| What to do |
Only the first line of the listing and the lines after it, up to and including the one containing "Viewport: 754px width, 597px height.", should be retyped exactly.

******************************

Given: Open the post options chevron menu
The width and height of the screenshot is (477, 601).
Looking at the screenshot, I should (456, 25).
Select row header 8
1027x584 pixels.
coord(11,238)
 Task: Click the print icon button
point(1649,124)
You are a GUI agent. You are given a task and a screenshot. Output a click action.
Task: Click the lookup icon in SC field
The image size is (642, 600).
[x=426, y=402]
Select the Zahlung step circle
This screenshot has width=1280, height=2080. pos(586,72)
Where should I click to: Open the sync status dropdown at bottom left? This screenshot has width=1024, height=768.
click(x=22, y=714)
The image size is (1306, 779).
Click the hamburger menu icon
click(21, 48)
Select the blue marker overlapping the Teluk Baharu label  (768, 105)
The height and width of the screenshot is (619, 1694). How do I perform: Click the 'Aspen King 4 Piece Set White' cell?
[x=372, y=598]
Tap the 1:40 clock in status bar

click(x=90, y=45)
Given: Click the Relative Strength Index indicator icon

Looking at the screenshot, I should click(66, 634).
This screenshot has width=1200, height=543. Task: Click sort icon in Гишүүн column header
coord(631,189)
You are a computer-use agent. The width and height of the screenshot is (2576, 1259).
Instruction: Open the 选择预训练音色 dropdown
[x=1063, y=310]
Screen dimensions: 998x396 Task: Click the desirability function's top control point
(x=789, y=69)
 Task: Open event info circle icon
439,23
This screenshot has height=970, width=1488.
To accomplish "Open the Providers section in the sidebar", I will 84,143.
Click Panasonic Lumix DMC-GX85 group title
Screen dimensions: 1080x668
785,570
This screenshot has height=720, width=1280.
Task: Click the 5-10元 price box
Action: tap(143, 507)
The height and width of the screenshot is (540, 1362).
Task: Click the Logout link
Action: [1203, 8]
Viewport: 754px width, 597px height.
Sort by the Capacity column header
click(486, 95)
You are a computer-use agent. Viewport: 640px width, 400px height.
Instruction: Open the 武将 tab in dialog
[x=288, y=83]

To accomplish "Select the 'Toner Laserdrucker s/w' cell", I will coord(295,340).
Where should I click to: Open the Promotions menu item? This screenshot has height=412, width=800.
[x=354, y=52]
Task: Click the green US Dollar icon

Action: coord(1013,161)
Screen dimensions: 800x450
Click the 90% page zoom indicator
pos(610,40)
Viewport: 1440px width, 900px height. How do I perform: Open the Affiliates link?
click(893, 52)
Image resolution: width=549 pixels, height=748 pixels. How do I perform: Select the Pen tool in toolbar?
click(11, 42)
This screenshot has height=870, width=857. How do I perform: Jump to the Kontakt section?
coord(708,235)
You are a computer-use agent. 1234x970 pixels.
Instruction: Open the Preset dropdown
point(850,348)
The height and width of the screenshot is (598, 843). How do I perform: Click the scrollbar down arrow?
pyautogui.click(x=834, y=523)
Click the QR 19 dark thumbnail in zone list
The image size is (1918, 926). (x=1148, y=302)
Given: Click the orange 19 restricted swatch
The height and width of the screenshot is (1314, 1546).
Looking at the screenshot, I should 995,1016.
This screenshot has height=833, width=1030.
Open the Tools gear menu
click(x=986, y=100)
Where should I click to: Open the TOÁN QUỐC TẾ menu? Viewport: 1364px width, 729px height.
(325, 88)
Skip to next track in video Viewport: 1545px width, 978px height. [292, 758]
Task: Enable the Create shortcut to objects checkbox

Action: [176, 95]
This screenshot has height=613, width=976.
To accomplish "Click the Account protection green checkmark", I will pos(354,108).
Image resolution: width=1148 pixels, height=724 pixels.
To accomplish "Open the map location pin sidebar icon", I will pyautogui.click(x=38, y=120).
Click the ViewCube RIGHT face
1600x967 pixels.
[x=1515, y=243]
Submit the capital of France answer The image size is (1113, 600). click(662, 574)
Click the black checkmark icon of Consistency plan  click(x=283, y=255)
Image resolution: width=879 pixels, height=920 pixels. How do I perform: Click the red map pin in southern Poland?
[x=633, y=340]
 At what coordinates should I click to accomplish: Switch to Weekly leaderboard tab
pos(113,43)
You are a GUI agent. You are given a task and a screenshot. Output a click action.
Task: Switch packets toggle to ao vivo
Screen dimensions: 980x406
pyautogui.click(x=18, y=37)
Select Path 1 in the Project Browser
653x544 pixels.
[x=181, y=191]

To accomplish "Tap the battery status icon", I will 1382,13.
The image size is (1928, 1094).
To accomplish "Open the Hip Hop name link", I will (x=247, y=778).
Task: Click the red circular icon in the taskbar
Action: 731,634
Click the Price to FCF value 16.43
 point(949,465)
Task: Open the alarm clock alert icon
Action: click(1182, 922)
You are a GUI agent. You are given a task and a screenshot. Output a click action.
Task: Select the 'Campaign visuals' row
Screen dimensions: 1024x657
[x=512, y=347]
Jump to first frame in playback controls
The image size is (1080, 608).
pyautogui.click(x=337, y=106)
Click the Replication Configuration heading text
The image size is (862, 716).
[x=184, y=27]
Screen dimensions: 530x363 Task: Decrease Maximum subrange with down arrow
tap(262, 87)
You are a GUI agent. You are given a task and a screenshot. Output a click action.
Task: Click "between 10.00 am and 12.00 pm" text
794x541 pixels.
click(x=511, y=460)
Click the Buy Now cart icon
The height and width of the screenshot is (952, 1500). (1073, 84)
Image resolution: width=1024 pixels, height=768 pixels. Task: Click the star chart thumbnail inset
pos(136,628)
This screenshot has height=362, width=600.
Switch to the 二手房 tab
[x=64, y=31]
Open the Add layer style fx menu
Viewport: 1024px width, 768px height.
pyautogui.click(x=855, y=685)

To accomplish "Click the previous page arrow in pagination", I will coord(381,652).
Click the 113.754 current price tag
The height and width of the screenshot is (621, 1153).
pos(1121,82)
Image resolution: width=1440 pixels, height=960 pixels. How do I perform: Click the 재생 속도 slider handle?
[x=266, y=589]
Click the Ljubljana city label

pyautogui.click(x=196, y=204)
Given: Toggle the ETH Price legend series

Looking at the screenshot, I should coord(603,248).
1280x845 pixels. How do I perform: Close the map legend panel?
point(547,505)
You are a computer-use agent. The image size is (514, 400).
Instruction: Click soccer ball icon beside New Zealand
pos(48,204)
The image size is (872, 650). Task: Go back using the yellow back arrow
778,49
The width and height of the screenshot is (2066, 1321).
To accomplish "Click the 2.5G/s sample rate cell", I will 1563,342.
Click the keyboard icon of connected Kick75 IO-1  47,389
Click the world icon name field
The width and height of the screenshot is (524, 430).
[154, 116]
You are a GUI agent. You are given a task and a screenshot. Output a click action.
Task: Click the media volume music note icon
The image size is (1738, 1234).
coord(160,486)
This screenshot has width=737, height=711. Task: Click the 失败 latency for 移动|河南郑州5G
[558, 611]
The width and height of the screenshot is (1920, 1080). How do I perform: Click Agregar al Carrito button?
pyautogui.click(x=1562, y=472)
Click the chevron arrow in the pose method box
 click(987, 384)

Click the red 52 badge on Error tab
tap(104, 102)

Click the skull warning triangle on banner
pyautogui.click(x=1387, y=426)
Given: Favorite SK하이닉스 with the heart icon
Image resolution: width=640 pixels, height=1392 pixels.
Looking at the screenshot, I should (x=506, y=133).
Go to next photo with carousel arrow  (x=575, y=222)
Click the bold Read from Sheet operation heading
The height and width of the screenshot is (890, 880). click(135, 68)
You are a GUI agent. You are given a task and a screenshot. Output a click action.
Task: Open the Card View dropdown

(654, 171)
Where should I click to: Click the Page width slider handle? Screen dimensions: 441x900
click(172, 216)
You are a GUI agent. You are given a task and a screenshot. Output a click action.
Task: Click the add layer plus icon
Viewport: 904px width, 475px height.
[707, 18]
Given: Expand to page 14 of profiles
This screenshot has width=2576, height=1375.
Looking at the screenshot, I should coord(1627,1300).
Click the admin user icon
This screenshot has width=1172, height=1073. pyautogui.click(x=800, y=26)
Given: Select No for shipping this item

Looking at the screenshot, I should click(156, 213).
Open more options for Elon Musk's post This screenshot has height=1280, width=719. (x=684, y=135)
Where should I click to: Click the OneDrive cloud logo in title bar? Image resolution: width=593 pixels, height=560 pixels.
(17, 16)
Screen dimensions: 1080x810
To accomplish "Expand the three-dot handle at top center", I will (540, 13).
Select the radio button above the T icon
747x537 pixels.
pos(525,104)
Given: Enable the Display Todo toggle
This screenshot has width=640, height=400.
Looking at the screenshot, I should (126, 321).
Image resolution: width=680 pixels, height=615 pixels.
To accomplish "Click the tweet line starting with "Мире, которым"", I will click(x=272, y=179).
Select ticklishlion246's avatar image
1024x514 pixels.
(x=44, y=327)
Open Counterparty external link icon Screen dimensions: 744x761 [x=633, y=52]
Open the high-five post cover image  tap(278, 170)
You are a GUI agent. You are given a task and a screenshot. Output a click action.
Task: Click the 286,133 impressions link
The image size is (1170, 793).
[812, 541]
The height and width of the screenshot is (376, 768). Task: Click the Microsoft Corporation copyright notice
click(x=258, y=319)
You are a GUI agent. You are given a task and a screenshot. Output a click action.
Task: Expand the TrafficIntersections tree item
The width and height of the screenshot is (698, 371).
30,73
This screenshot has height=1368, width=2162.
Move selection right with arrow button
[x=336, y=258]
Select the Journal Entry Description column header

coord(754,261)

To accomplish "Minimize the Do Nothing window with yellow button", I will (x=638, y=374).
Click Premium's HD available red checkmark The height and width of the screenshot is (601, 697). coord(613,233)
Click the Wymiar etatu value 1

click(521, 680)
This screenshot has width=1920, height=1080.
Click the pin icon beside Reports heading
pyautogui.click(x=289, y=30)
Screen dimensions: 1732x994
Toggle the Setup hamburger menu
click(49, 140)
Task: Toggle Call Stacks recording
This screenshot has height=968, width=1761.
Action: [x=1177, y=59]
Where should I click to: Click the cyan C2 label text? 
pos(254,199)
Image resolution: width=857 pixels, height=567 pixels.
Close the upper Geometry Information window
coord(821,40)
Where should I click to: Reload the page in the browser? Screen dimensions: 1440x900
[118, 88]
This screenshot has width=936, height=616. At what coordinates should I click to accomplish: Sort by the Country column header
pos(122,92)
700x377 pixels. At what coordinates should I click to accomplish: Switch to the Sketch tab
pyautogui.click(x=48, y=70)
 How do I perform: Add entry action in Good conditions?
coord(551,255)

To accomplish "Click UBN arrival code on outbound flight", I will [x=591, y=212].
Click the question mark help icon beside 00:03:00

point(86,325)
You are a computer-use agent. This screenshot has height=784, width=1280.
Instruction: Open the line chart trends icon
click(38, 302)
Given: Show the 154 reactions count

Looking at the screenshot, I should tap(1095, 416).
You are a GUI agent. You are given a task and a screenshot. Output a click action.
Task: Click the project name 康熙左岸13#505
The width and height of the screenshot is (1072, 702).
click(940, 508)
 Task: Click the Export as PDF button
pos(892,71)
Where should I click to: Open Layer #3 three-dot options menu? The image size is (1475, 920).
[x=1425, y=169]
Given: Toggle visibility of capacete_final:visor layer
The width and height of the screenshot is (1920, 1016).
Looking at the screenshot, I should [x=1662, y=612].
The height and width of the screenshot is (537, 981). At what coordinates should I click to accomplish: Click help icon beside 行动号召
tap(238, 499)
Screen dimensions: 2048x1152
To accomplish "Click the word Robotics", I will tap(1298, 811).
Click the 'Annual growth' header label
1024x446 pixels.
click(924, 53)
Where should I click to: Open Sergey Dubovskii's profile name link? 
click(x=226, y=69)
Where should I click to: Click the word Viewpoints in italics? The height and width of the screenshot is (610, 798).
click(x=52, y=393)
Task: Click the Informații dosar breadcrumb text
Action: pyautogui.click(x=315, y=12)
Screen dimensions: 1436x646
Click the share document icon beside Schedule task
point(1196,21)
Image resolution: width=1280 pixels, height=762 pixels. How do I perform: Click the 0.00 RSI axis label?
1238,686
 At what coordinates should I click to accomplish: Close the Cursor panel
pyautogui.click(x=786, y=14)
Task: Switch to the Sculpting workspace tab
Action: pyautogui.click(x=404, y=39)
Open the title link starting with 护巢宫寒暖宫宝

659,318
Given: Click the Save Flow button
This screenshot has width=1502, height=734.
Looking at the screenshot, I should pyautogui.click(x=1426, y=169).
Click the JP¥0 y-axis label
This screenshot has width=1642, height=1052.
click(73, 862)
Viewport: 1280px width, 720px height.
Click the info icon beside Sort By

******************************

| Answer section |
Given: Open the post options chevron menu
The width and height of the screenshot is (477, 601).
Looking at the screenshot, I should (456, 25).
Select row header 8
1027x584 pixels.
coord(11,238)
 Task: Click the print icon button
point(1649,124)
You are a GUI agent. You are given a task and a screenshot. Output a click action.
Task: Click the lookup icon in SC field
The image size is (642, 600).
[x=426, y=402]
Select the Zahlung step circle
This screenshot has width=1280, height=2080. pos(586,72)
Where should I click to: Open the sync status dropdown at bottom left? This screenshot has width=1024, height=768.
click(x=22, y=714)
The image size is (1306, 779).
Click the hamburger menu icon
click(21, 48)
Select the blue marker overlapping the Teluk Baharu label  (768, 105)
The height and width of the screenshot is (619, 1694). How do I perform: Click the 'Aspen King 4 Piece Set White' cell?
[x=372, y=598]
Tap the 1:40 clock in status bar

click(x=90, y=45)
Given: Click the Relative Strength Index indicator icon

Looking at the screenshot, I should click(66, 634).
This screenshot has width=1200, height=543. Task: Click sort icon in Гишүүн column header
coord(631,189)
You are a computer-use agent. The width and height of the screenshot is (2576, 1259).
Instruction: Open the 选择预训练音色 dropdown
[x=1063, y=310]
Screen dimensions: 998x396 Task: Click the desirability function's top control point
(x=789, y=69)
 Task: Open event info circle icon
439,23
This screenshot has height=970, width=1488.
To accomplish "Open the Providers section in the sidebar", I will 84,143.
Click Panasonic Lumix DMC-GX85 group title
Screen dimensions: 1080x668
785,570
This screenshot has height=720, width=1280.
Task: Click the 5-10元 price box
Action: tap(143, 507)
The height and width of the screenshot is (540, 1362).
Task: Click the Logout link
Action: [1203, 8]
Viewport: 754px width, 597px height.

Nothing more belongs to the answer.